Apollo Dukakis (Selsdon Mowbray): During Luigi Pirandello’s So It Is If You Think It Is at our old space in Glendale, I was on stage with five other actors. One of the actors was playing a mother who was describing an event that had happened to her that we did not know about. In the middle of her long speech the actress “went up.” This is actors’ talk for forgetting your lines. She sat there for what seemed like an eternity unmoving trying to remember her next line. We, the other four actors, not knowing her story could not help her out and we all sat there in mortified silence. We all sat there waiting and praying that she would remember her line. Suddenly, she got up and walked off the stage, leaving the rest of us there speechless! To fill the silence one of the actors started to improvise (make up lines). He began to ask the first actor what he thought of what was going on in the plot of the play. Desperate, the actor just started making up all sorts of words just to fill up the void. I was fourth in line and was terrified trying to think about something, anything, to say when he reached me! Luckily, the director of the play who happened to be in the audience that night had run around backstage, met the actress and gave her the next line! Just before the actor reached me asking me what I thought about everything she walked calmly back on stage, sat down, and continued her speech as if nothing had happened! We were all greatly relieved, especially me, and laughed about it later. When I tell this story to other actors we all laugh because most actors have had similar experiences. In retrospect it can sound hilarious, but at the time it feels shocking and scary. After all the audience is right there witnessing what could be so embarrassing and disastrous to the play. However, in the great scheme of things, experiences like this are shared by most actors with great delight and they can bond us all together.

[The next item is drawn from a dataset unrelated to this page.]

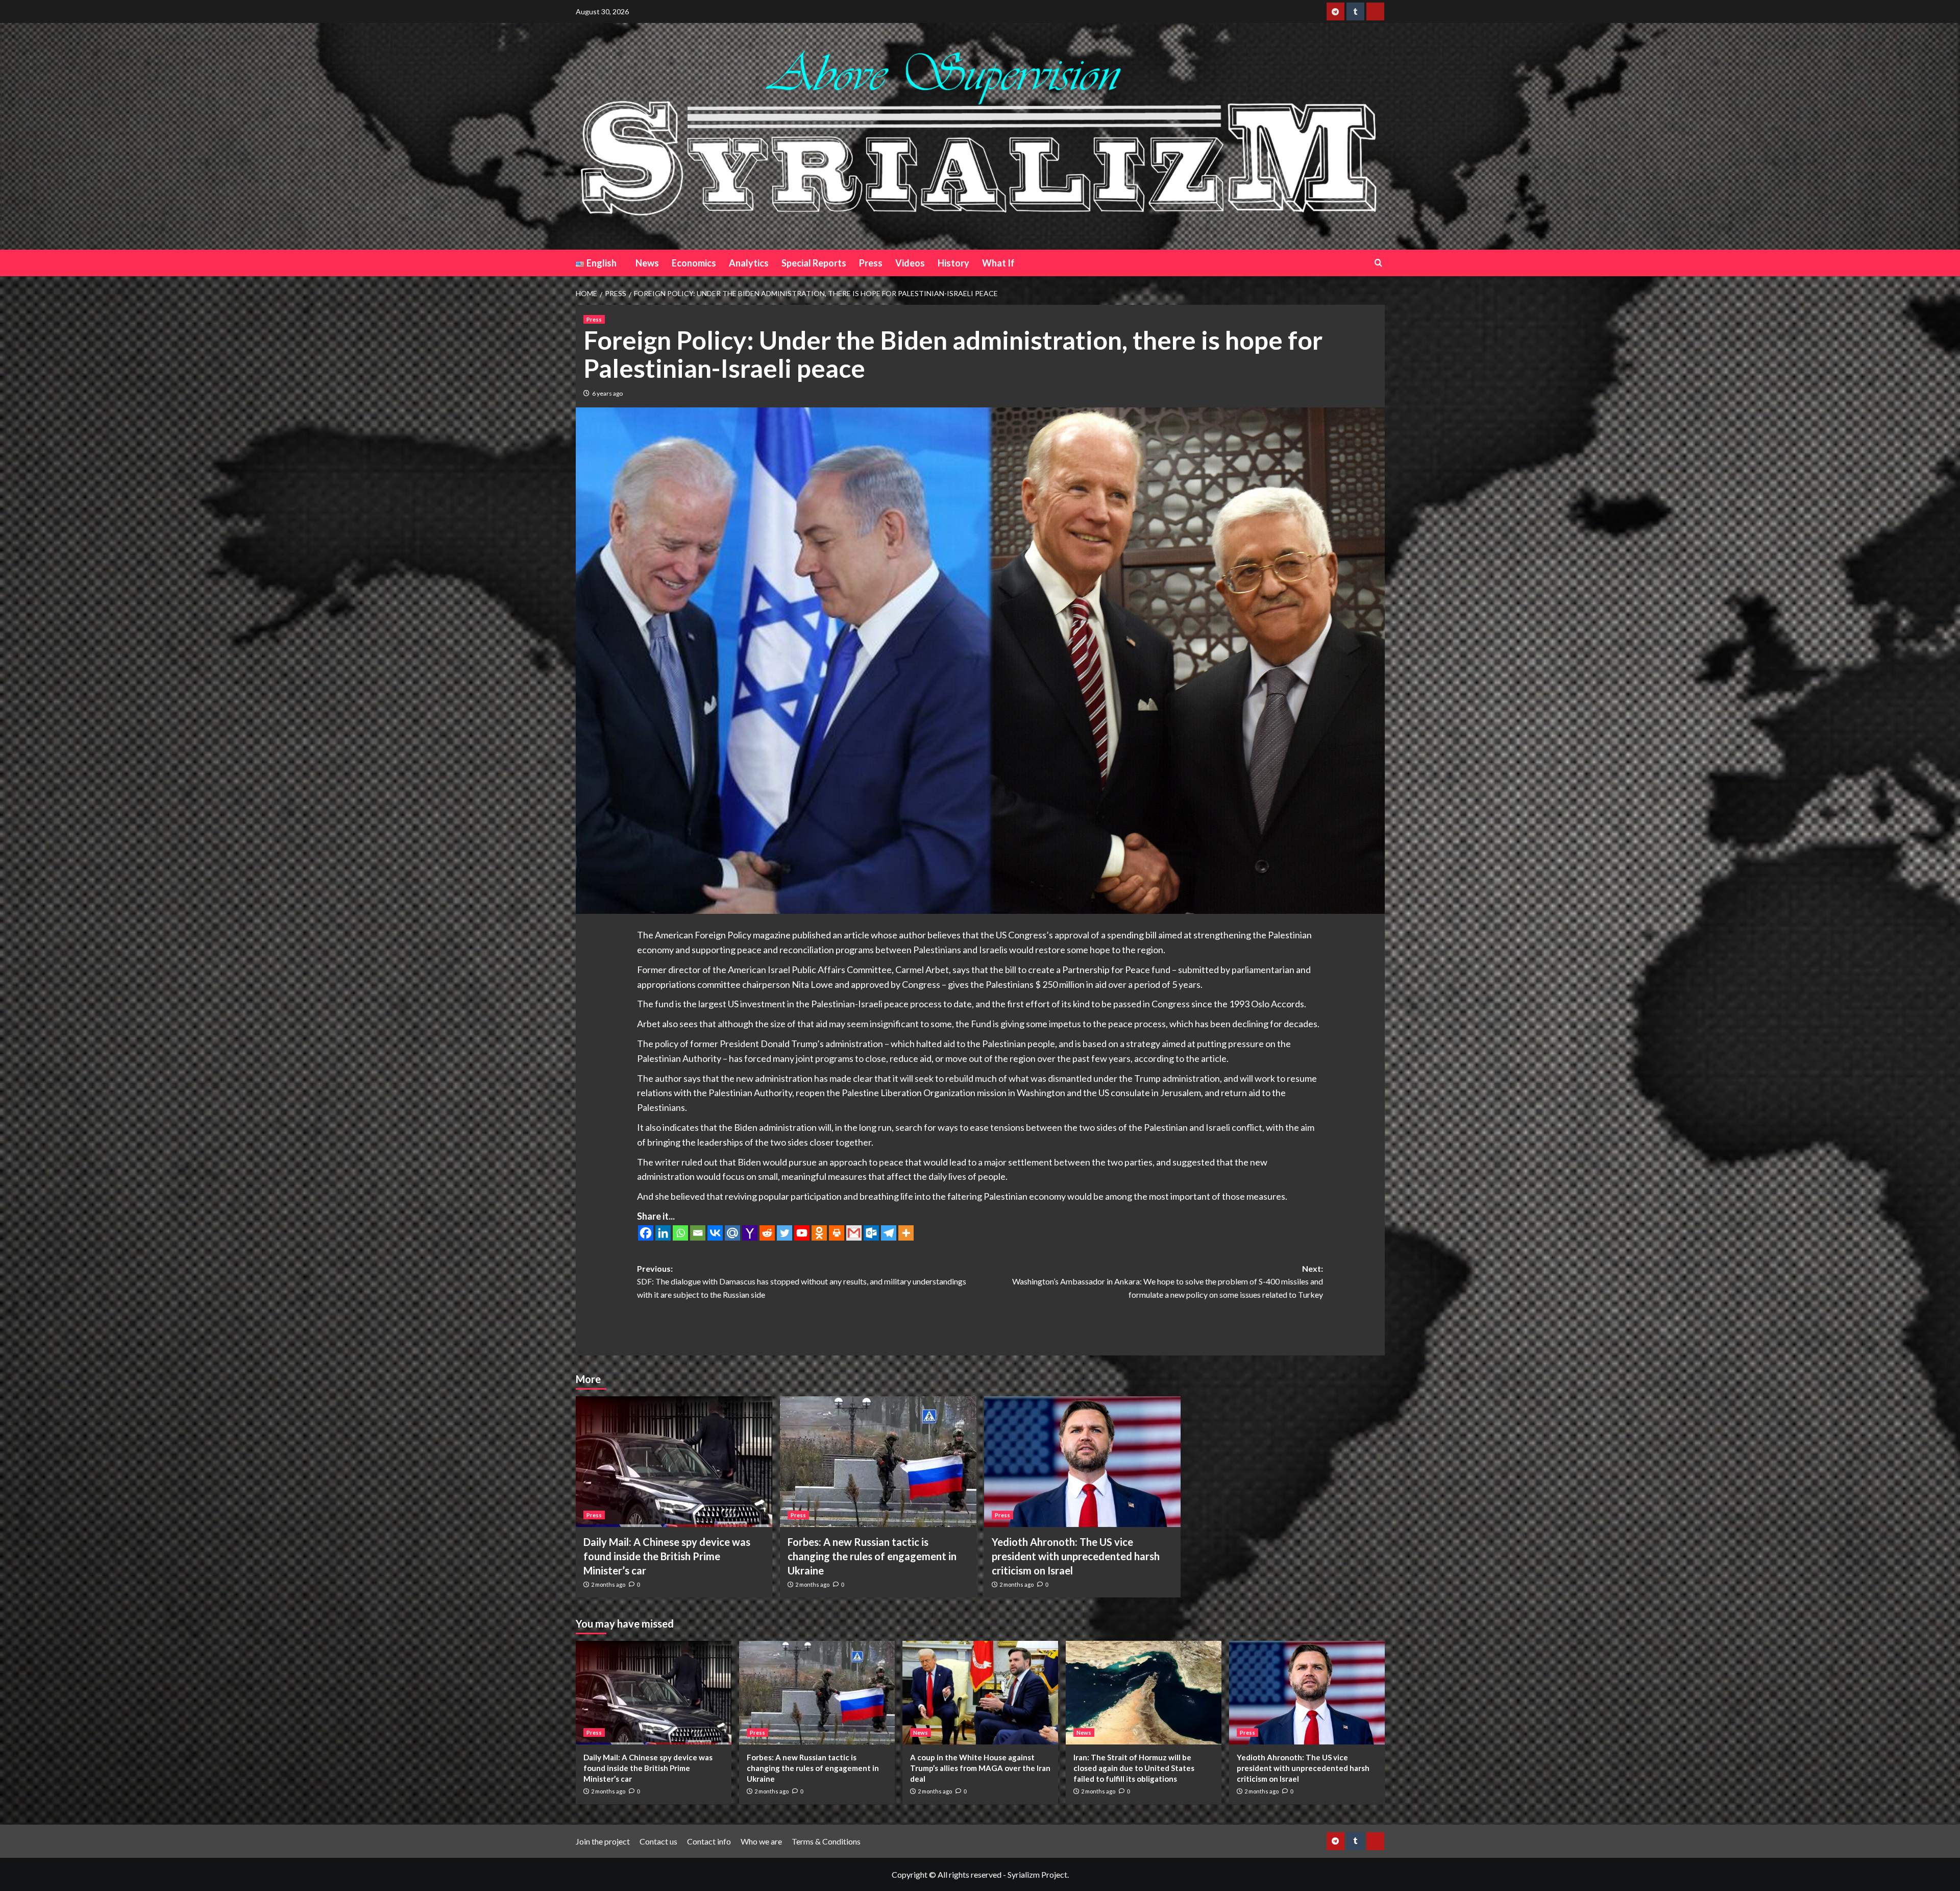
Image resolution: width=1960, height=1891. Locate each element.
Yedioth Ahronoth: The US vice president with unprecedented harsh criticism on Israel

Deborah Strang (Dotty Otley): I remember laughing uncontrollably during the process of ANW’s first production of Noises Off. It was the whole process that got to me, but what made it so memorable was the audience. I would be standing behind the door on stage, ready for my entrance, and waves of laughter would start rolling through the audience, which would cause me to laugh out loud just seconds before I would have to go onstage. Just listening to everyone in the audience enjoying the show made me start to laugh so hard, it would cause my belly to ache. This would be every performance as well! Rehearsals were even funnier than the performances because I was working with amazingly talented actors that were nothing short of hilarious. I would have such a good time, I had trouble remembering whether to take the sardines or leave the sardines, which isn’t too far off from the action of the play.